Top Advisors Corner

Mark Young: Time for Caution

Mark Young

Mark Young


In order to make it easier for readers to profitably use our research, I'm going to take some time each week, to explain our indicators measure and how we use them. This week, I'm going to start with Options Sentiment.

People generally view options buyers as usually wrong speculators, and as such, they tend to view Put/Call ratios as contrary indicators. This isn't exactly incorrect, but it doesn't tell the whole story. We certainly use the CBOE, and Equity Put/Call ratios as contrary indicators short-term. In fact, we use the 10-day moving average of those readings as an intermediate-term indicator of market risk. If traders have been buying a lot of call, for instance, over the past two weeks, chances are they (and regular stock buyers) may be too overconfident and thus over-exposed to the market--indicating a risk of a sell off. How much is "a lot" or "too much"? That varies from index to index and over time. Basically we look at the range over the past year and use the upper and lower boundaries as "signal triggers".


Now, some Put/Call ratios are not contrary indicators. The OEX P/C is one of them. For some reason, these index options are dominated by "smart money". This is probably a number of large port folio managers using puts and calls to less the expense of larger selling or buying activity. In any case, we use the OEX P/C similarly to other P/C ratios, except inverse. When folks are buying a lot of OEX Calls, we view the market as likely to go up and when folks are buying a lot of OEX Puts, we view the market as likely to decline.

ISEE is similar to an ordinary Put/Call ratios, except that it is an index, with 100 as neutral and less Bullish, and more than 150 as Bearish. ISEE actually measures opening transactions in puts and calls, and excludes firm and market maker activity. The creators claim this gives a clearer idea of market sentiment and I am inclined to agree. The 10-day ISEE is used to get an intermediate-term feel for the market, with less than 100 as Bullish and more than 135 as Bearish.

The Options Oscillator is also derived from opening options transactions, and identifies periods of speculative fervor or even uneconomic trading activity (buying or selling to protect a position or meet a margin call). Greater than +20 is Bearish and less than -20 is Bullish.

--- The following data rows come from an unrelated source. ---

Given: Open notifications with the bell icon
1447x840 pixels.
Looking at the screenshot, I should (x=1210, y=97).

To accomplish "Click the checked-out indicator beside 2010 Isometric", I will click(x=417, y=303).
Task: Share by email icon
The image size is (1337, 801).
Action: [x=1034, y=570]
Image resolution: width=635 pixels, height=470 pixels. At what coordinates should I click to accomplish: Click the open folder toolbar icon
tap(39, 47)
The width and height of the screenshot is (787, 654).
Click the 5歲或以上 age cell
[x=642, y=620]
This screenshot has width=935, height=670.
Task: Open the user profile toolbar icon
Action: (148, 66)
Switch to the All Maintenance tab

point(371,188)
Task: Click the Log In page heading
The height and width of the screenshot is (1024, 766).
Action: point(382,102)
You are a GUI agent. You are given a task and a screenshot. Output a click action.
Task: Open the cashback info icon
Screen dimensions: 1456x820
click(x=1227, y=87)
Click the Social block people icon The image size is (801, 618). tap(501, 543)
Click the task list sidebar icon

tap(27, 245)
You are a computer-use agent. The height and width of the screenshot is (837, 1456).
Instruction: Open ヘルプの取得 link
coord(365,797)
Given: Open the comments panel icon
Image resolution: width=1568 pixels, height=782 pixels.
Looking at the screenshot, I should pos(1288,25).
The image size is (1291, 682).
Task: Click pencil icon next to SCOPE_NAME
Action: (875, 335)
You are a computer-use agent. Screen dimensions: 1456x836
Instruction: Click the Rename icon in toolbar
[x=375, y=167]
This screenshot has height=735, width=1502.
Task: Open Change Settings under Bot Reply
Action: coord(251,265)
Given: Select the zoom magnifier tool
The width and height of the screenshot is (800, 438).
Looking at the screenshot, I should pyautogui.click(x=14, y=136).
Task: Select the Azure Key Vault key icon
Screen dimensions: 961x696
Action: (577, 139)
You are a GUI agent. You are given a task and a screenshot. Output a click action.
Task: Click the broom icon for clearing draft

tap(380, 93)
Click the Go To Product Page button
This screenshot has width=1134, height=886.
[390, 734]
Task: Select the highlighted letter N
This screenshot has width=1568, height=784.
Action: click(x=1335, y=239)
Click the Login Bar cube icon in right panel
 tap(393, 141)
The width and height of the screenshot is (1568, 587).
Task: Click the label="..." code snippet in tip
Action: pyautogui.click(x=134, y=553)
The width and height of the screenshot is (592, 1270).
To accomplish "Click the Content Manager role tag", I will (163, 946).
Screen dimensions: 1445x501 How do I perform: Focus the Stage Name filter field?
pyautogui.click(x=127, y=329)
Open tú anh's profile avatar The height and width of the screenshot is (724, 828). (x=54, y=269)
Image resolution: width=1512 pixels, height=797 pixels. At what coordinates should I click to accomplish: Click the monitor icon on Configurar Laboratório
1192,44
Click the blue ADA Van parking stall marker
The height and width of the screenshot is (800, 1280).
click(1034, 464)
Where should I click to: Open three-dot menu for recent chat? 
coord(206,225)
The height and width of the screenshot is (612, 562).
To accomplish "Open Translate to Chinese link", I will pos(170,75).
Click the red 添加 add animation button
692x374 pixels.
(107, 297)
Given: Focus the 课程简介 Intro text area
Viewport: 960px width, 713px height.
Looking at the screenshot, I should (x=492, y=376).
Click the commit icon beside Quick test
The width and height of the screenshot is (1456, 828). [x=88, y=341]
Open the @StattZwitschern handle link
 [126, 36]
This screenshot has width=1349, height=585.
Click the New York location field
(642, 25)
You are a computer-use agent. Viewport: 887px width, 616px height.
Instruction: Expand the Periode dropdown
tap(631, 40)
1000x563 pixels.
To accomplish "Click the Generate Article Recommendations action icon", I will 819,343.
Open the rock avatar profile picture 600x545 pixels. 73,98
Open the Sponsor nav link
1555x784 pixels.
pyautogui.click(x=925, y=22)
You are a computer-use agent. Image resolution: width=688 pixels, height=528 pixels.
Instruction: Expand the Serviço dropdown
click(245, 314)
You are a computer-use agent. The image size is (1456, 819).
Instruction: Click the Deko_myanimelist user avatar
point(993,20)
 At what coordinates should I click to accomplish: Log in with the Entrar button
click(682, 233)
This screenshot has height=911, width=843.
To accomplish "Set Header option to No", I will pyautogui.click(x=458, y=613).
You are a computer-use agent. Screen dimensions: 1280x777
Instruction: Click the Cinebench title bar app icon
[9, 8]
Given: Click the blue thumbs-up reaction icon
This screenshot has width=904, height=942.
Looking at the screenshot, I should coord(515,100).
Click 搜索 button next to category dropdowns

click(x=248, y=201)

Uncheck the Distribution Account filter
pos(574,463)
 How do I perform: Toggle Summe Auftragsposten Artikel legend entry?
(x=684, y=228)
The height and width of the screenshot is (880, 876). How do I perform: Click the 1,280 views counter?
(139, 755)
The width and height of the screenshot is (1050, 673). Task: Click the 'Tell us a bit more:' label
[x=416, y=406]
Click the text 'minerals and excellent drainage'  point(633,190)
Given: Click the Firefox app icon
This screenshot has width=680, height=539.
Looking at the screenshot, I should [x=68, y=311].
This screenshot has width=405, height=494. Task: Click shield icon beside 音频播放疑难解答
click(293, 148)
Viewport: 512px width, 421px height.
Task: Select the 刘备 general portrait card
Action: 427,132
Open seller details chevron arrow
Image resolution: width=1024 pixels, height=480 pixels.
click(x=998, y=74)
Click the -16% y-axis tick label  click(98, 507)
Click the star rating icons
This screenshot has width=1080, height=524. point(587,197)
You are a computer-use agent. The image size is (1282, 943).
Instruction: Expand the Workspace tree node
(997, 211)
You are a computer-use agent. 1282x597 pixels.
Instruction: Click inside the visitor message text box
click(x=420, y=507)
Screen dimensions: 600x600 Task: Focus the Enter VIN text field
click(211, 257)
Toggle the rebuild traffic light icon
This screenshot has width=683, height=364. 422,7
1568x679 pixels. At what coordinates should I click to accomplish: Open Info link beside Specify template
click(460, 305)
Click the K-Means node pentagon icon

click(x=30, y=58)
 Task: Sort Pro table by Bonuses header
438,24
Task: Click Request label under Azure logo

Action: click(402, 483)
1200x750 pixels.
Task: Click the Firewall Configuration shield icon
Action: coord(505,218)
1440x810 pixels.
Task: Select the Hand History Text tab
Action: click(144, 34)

The VIX is the "Volatility Index" and is derived from the SPX options premiums. A high number suggests high volatility and perceived risk in the market and a low number suggests a stable and more Bullish market.  The Relative VIX is a bottom spotter par-excellence. This points out periods where the options premium is so far above the norm that it is extremely likely that the market is sold out, and may represent a compelling target of opportunity for a large and sophisticated premium capture program associated with structural buying. The Daily VIX is simply an overbought/oversold reading on the VIX, suggesting opportunities that programmers may wish to exploit which may create buying and selling opportunities for nimble speculators to exploit.

The CBOE:SPX is the ratio of the S&P500 and the CBOE Put/Call ratio. We then use an exponential moving average on this to smooth the readings. This gives us a read on both the market trend and any shifts in speculative bias. This is not an oscillator.

The Options Buyers Sentiment Gauge  (OBSG) applies the principles of momentum and relative strength to the daily average P/C Ratio for Equity and Index option volume. Low readings indicate Bullish extremes and high readings indicate Bearish extremes. More on this indicator here http://www.market-harmonics.com/free-charts/sentiment/obsgdecript.htm

With that out of the way, let's run down the indicator:

Options Sentiment--
Daily CBOE P/C ratio: 0.77. Neutral.
10-day P/C ratio: 0.79. Sell.
Equity P/C ratio: 0.56. Neutral. (the Equity 10-day is Bearish at 0.52)
OEX PC ratio (not a fade): 2.20. Sell.
OEX 10-day PC ratio: 2.98. Sell. Very Bearish.
ISEE Sentiment Index: 93. Neutral.
10-Day ISEE Sentiment Index: 101. Neutral.
Options Oscillator: 17. Neutral.
Relative VIX: Neutral.
Daily VIX: Neutral.
CBOE:SPX: Sell. 
OBSG: Neutral.

The options,are still a bit Bearish for the market. The 10-day CBOE and Equity P/C's and the OEX P/C's all still look Bearish for the market. The CBOE:SPX is still negative and confirmed by momentum. The Options Oscillator Buy delivered a little rally. I'm a little bit nervous when speculators are thinking this is a great buying opp, but the smart money OEX traders are buying puts. The Market Harmonics' Options Buyers Sentiment Gauge (thank you, Tony Carrion http://www.market-harmonics.com) is Neutral coming off a Buy.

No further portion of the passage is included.